Snape hastily replied. "We are in the conservatory. We’ve accounted for four of the Death Eaters." He glanced over Hermione’s shoulder. "Nott has gone upstairs because Draco and Potter have entered the house from an upstairs window. Go out of the room and turn left. Go up the stairs to the kitchen. Turn right and right again, and follow the hall. We’ll meet you there."

Meanwhile, Hermione was trying to call Harry. "Harry’s sickle. Please, Harry, answer me!" Her sickle was still hot, and suddenly Dumbledore appeared, looking concerned.

"Miss Granger! Why has Peter Pettigrew’s name disappeared from the map?"

"He’s dead, sir. We’re going into the hall, and Lily and Blaise are coming to meet us. I can’t get Harry, but we see him and Draco moving around upstairs and hear a great deal of noise."

Lucius Malfoy was furiously impatient. "We don’t have time to talk to the old fool! I’m leaving!"

Dumbledore smiled calmly, "Ah, yes. Hello to you too, Lucius. Do be careful going up the back stairs, won’t you? If you’ll notice, Voldemort’s name has also dis---"

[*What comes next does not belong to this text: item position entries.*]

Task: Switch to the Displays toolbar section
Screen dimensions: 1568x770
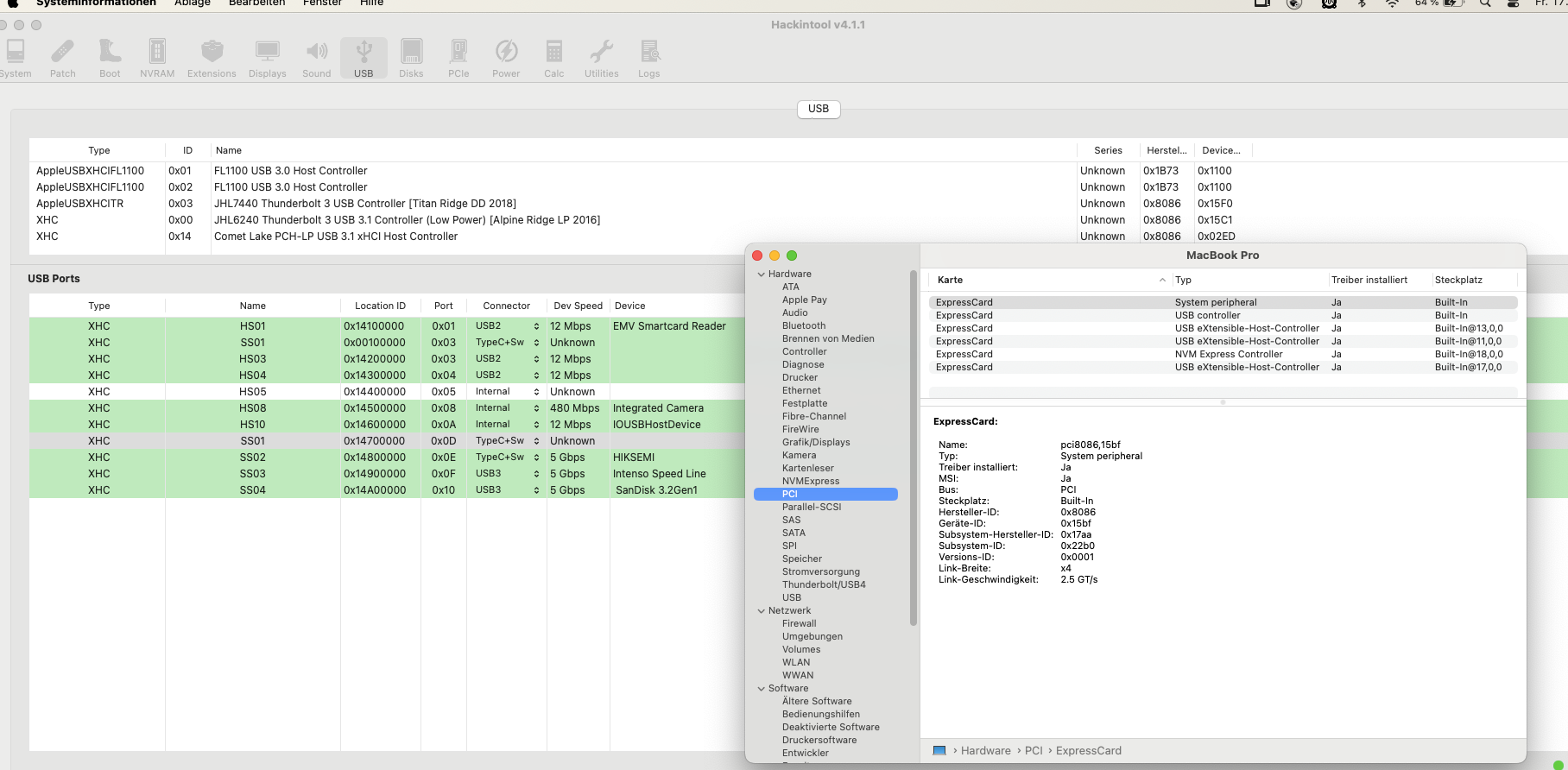Action: tap(267, 59)
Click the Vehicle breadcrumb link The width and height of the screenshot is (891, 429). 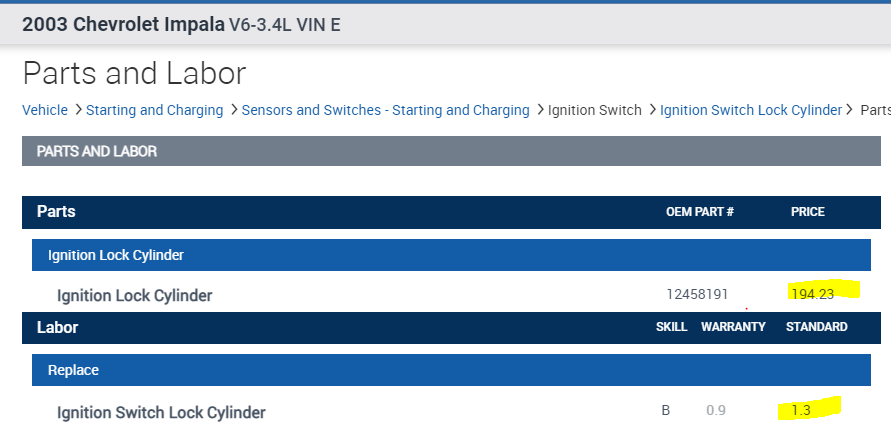coord(45,110)
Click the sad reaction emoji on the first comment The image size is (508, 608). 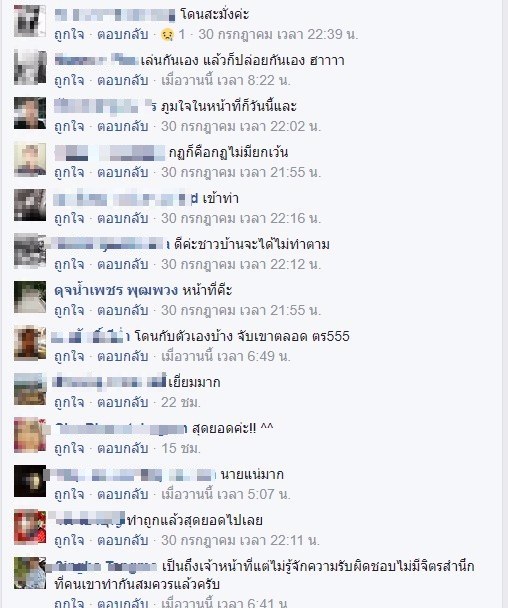(x=167, y=35)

There was an unearthly crash upstairs. Lupin bounded past them, with Lucius Malfoy running behind.

Hermione clutched at the map and followed Snape, while he strode quickly but more warily out into the wide hall that led to the kitchen and the servants’ dining hall. Reaching into his robes, he pulled out a black, egg-shaped object that slowly conformed to the shape of his hand. He whispered "Caldus!" at it.

Hermione’s attention was riveted. "Is that---?"

"Silence!" he answered sharply. He paused in the hall, and turned to her. "When the two of them reach this hall, take them back out through the conservatory and through the tunnel to safety. Call Dumbledore back. He’ll no doubt send some of the Order to retrieve them. I cannot leave Lucius and Draco to fight alone."

Or Harry and Professor Lupin, Hermione thought mutinously. Especially now that you owe Professor Lupin a Wizard’s Debt. There was a man’s hoarse scream from upstairs, and Hermione felt torn. "I can’t leave Harry either!"

"Miss Granger, for once in your life, try to obey your elders! I cannot stay to argue with you. I was prepared to offer you an apprenticeship upon graduation, but not if you cannot do as you are told!" He looked up the stairs, and then back at her, and added, "You must help Lily and Blaise. There is no one else."

He pulled at a corner of the map, and she held it out for him to take a last look. Hermione, listening for Lily, hardly glanced at it. Snape was gone, like a tall black shadow, and the corner of the map folded over again.

She hardly had a chance to notice the name there. Nagini. I know that name. Then she was once again distracted by the sounds of the duel overhead. There was a wild and terrible roar as Lupin drove into the Death Eaters, and screams of fear. Hermione thought she heard running feet.

-----

Blaise had grabbed Lily’s hand, and they began running through the low-ceilinged cellar hall. There were a few steps going up to a door. The door was closed, but they slammed it open and ran through it as an act of faith. They were in the kitchen: large, grimy, and with the sour-sweet smell of food long left to rot. Filth caked the windows. Cobwebs threaded across their path, whipping sticky gossamer threads around them as they ran. There were two doors up ahead.

"Right!" declared Blaise, and the door was flung open, its hinges complaining. A blind hall led nowhere.

"Right again!" he remembered, and they ran together, breathing in the dank and foetid air. There was a smell of burning up ahead. A few wisps of smoke drifted aimlessly through the hallway.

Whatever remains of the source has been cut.